Creazione, firma digitale, deposito e ricezione: tutto sull’atto telematico.

Dopo aver affrontato i temi della PEC e del Punto di Accesso, vediamo caratteristiche e modalità di deposito degli atti telematici, i documenti testuali che devono essere realizzati secondo precisi formati sanciti dalla normativa. Creare e depositare un atto telematico nell’ambito del PCT è un’operazione articolata e delicata insieme e richiede una certa padronanza degli strumenti da usare.

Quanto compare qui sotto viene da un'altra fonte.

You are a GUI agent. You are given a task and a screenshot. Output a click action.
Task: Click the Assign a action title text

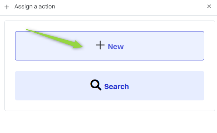(x=35, y=7)
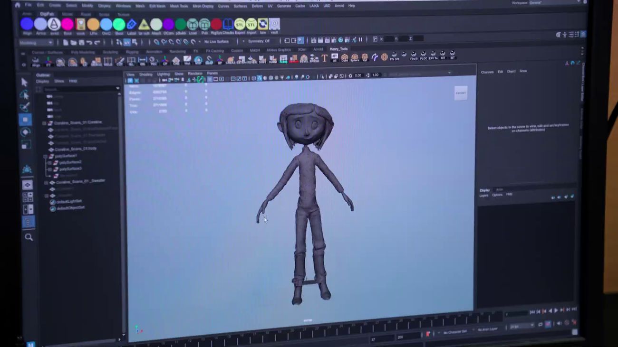Click the orange T text tool shelf icon
Screen dimensions: 618x347
[x=325, y=58]
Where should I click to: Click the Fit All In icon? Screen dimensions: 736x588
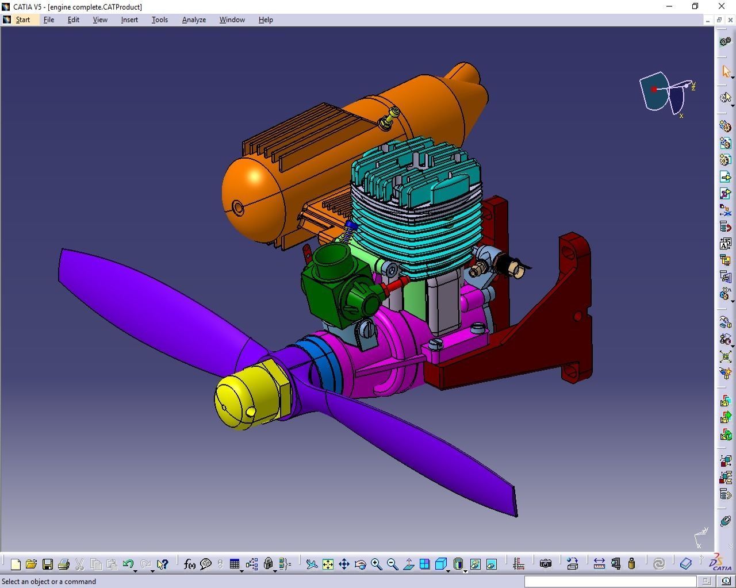(x=328, y=564)
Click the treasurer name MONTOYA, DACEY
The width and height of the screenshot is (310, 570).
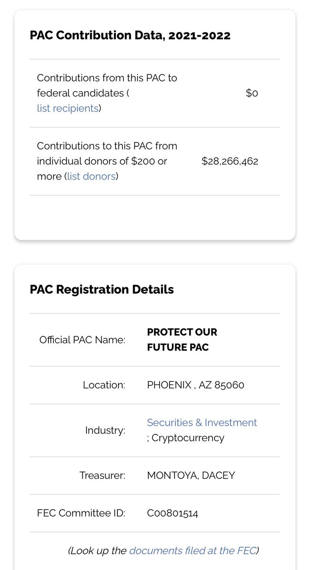191,475
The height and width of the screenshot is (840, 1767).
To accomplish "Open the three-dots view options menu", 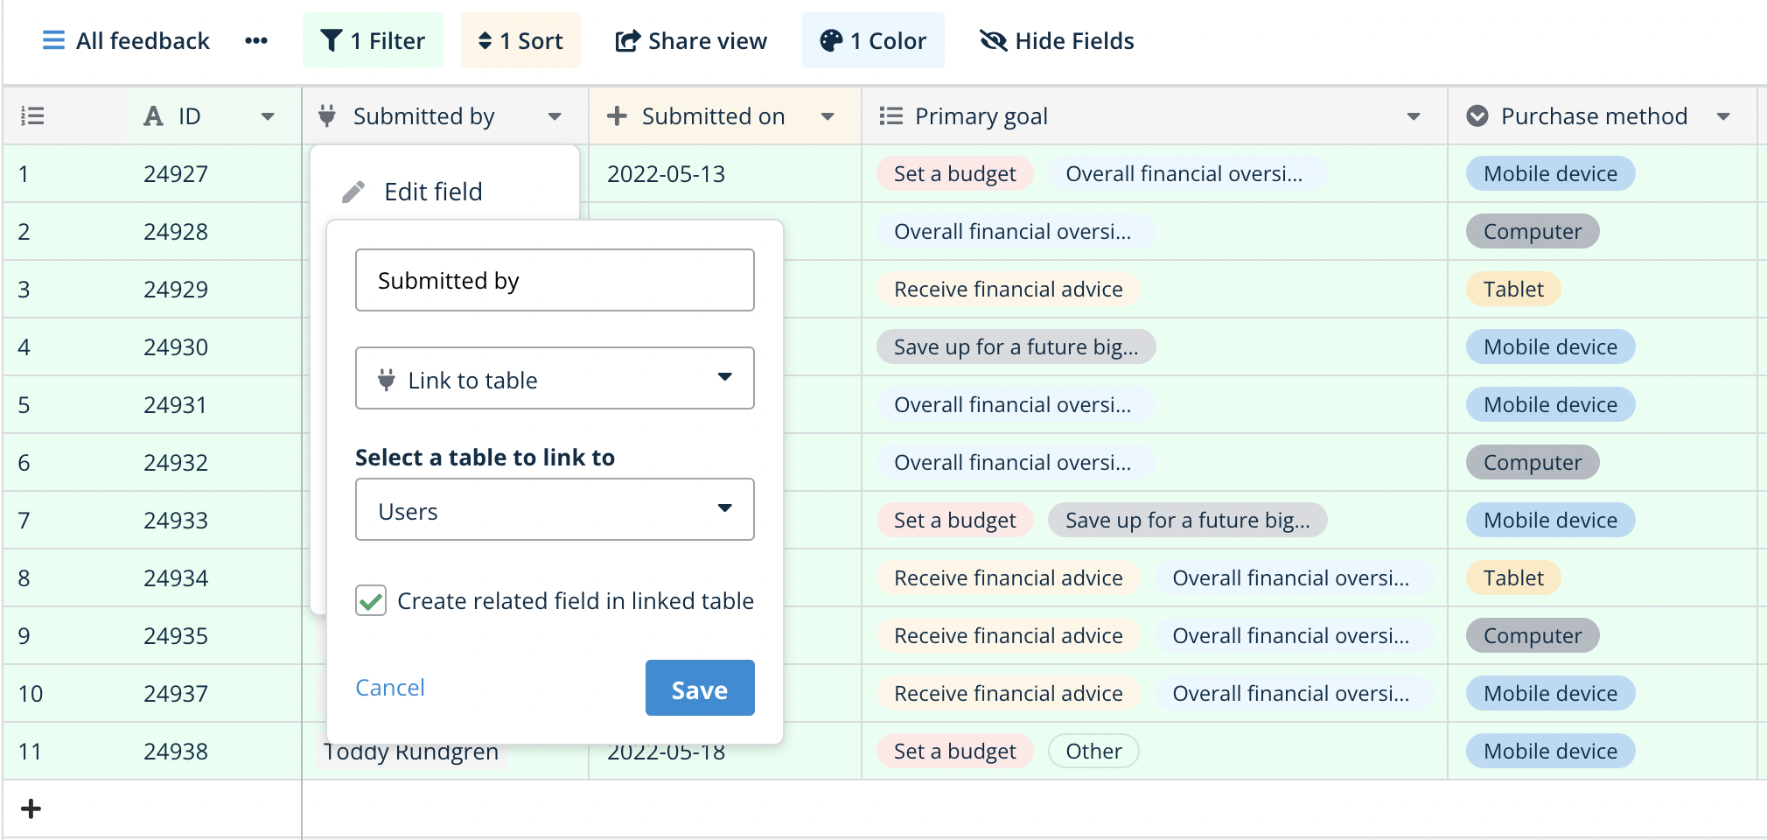I will point(255,41).
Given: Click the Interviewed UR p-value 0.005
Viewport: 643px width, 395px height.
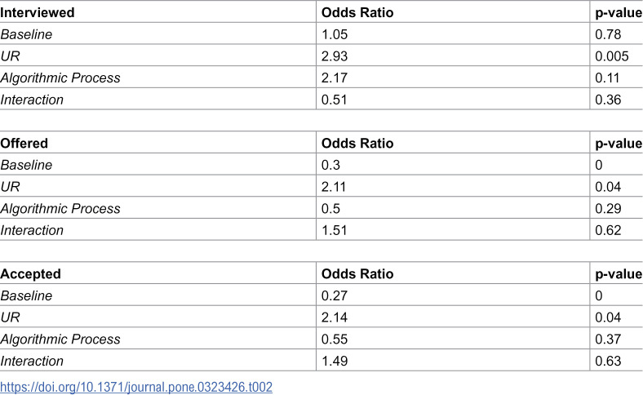Looking at the screenshot, I should [612, 56].
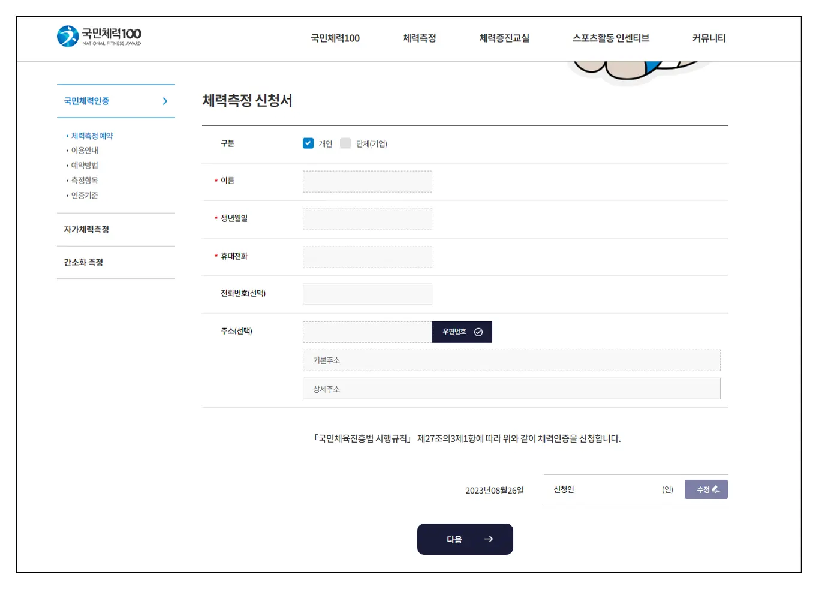Screen dimensions: 822x592
Task: Click the 다음 button to proceed
Action: point(465,539)
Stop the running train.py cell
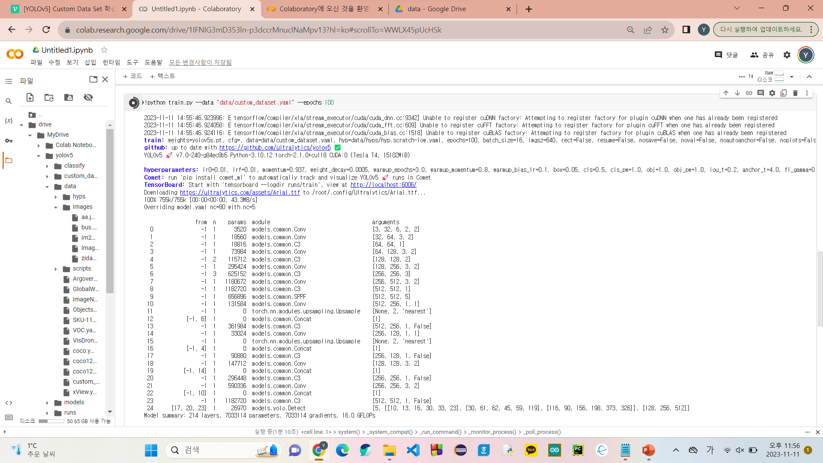This screenshot has width=823, height=463. [133, 103]
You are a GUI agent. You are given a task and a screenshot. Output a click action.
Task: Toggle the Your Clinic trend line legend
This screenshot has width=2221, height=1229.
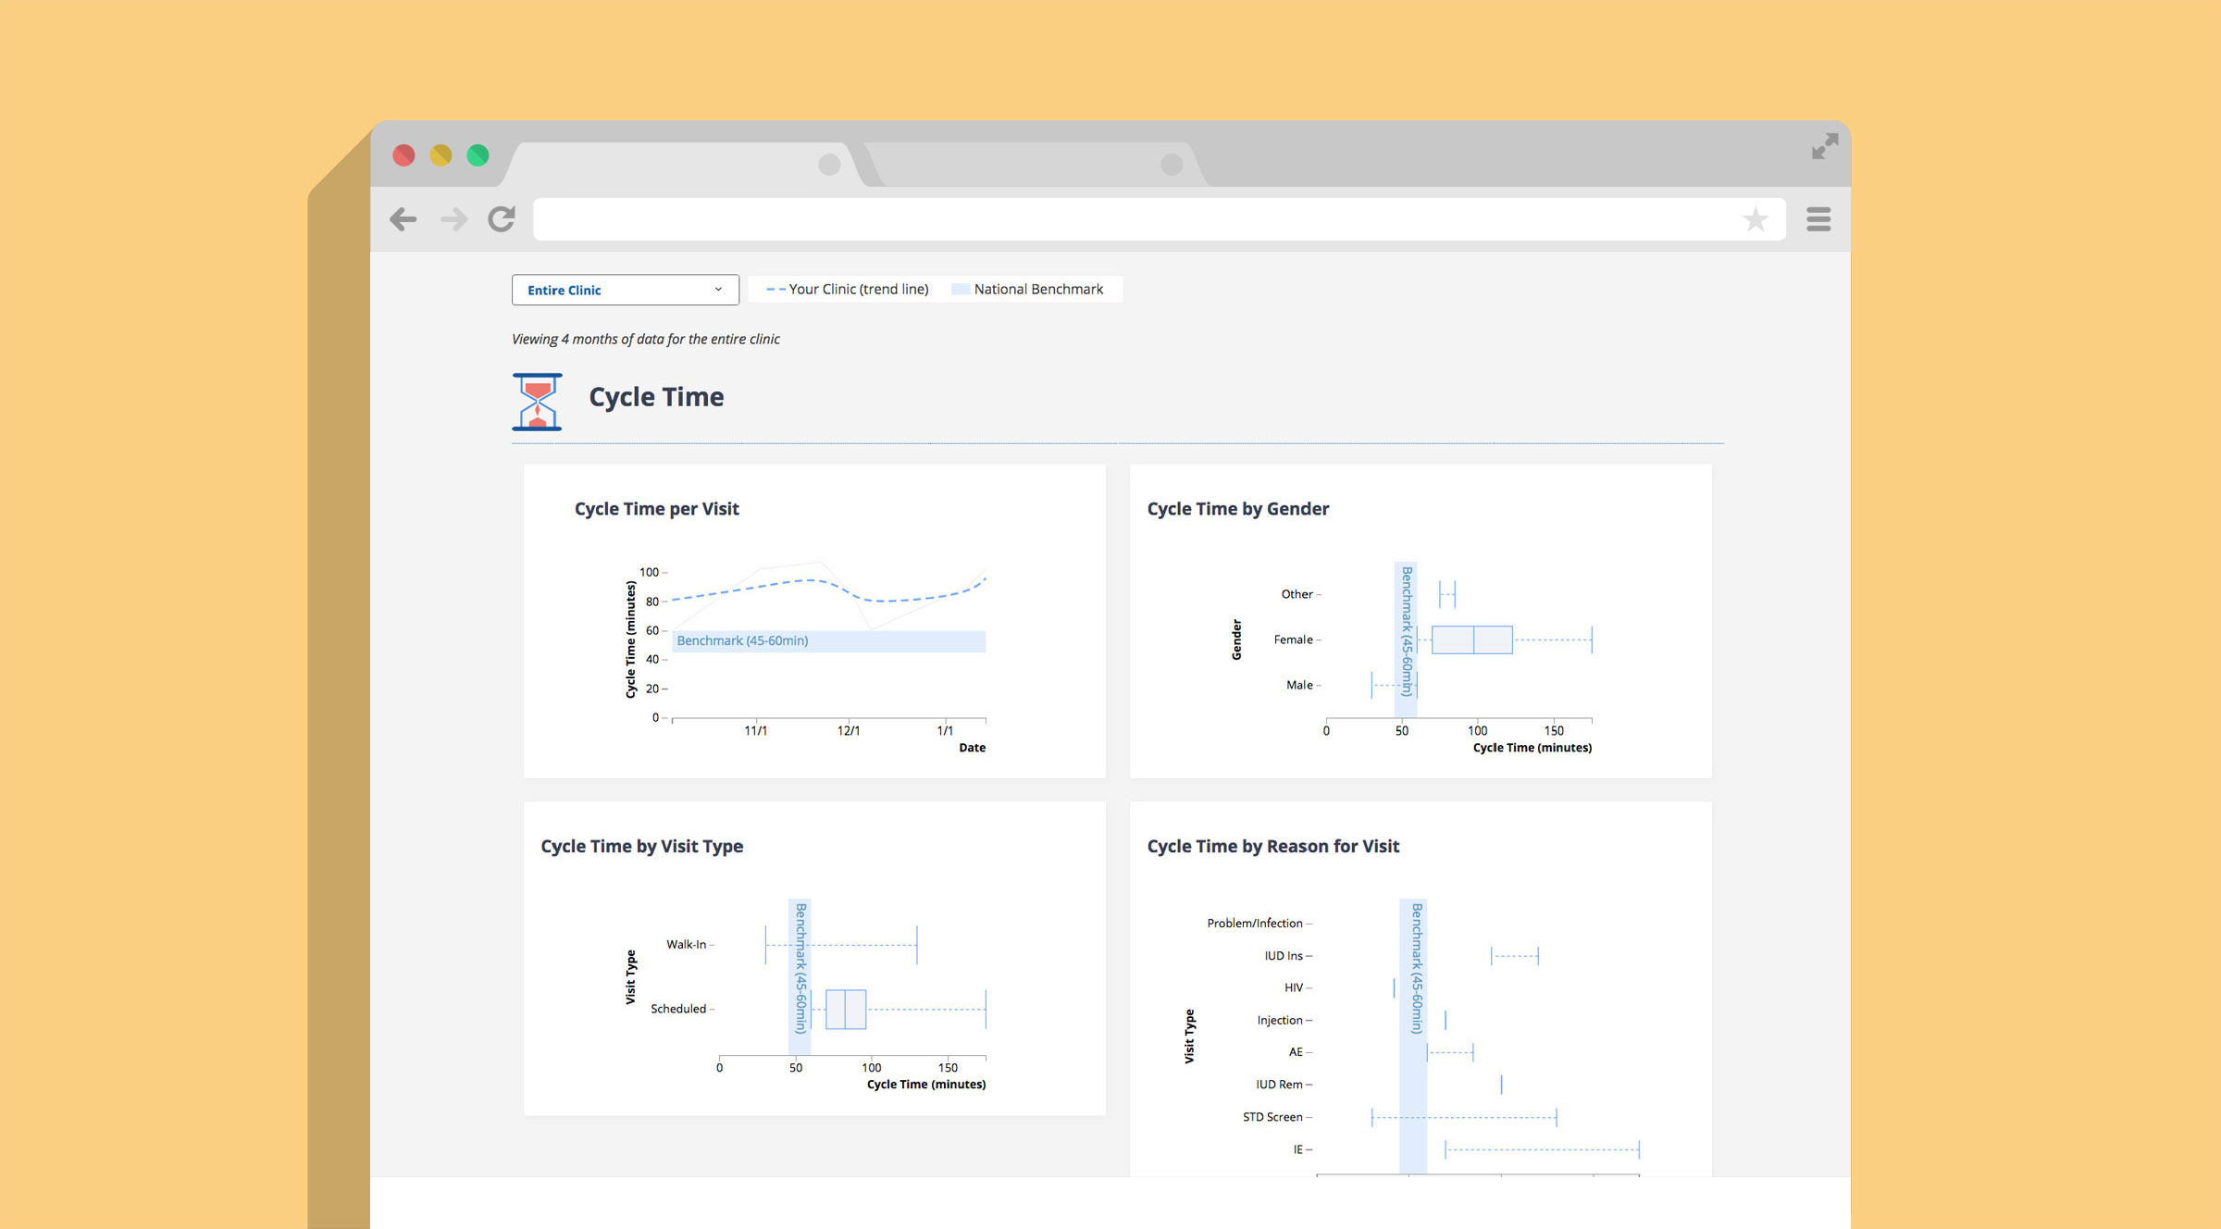point(848,290)
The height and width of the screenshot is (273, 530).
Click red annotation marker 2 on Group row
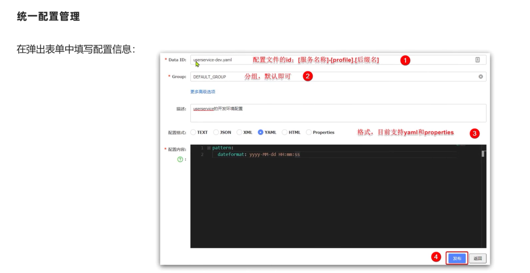(x=308, y=77)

Innanzitutto, possiamo distinguere le varie fasi del procedimento:
- redazione dell’atto e trasformazione nel formato previsto - firma digitale - inserimento degli allegati - creazione e «firma» della busta - invio per il deposito
Quali sono le caratteristiche dell’atto telematico? L'atto telematico è un documento di testo che deve rispondere a determinati requisiti:
1) deve essere convertito in formato PDF testuale, privo di contenuti attivi (ovvero che si auto-aggiornano, come macro e campi variabili) e senza restrizioni per le operazioni di selezione e copia di parti;
2) deve essere firmato digitalmente.
La busta e gli allegati. Una volta creato, l’atto deve essere accompagnato da un particolare file ("DatiAtto.xml"), la cosiddetta busta che, anch’essa firmata digitalmente, contiene tutte le indicazioni necessarie al sistema per il corretto indirizzamento. Il sistema informatico della cancelleria infatti identifica l'atto e lo abbina al fascicolo corretto leggendo tali dati. Gli eventuali allegati devono essere prodotti privi di elementi attivi (anche qui macro e campi variabili) in uno dei formati ammessi: pdf, odf, rtf, txt, jpg, gif, tiff o xml. È anche consentito l'utilizzo di formati compressi zip, rar, arj purché contenenti file nei formati indicati in precedenza. Gli allegati possono essere firmati digitalmente, ma nel caso dei formati compressi la firma deve essere applicata dopo la compressione. L’intero atto viene, quindi, cifrato con la chiave pubblica della cancelleria di destinazione che, così, sarà l’unica a poterne leggere il contenuto dal momento della sua trasmissione.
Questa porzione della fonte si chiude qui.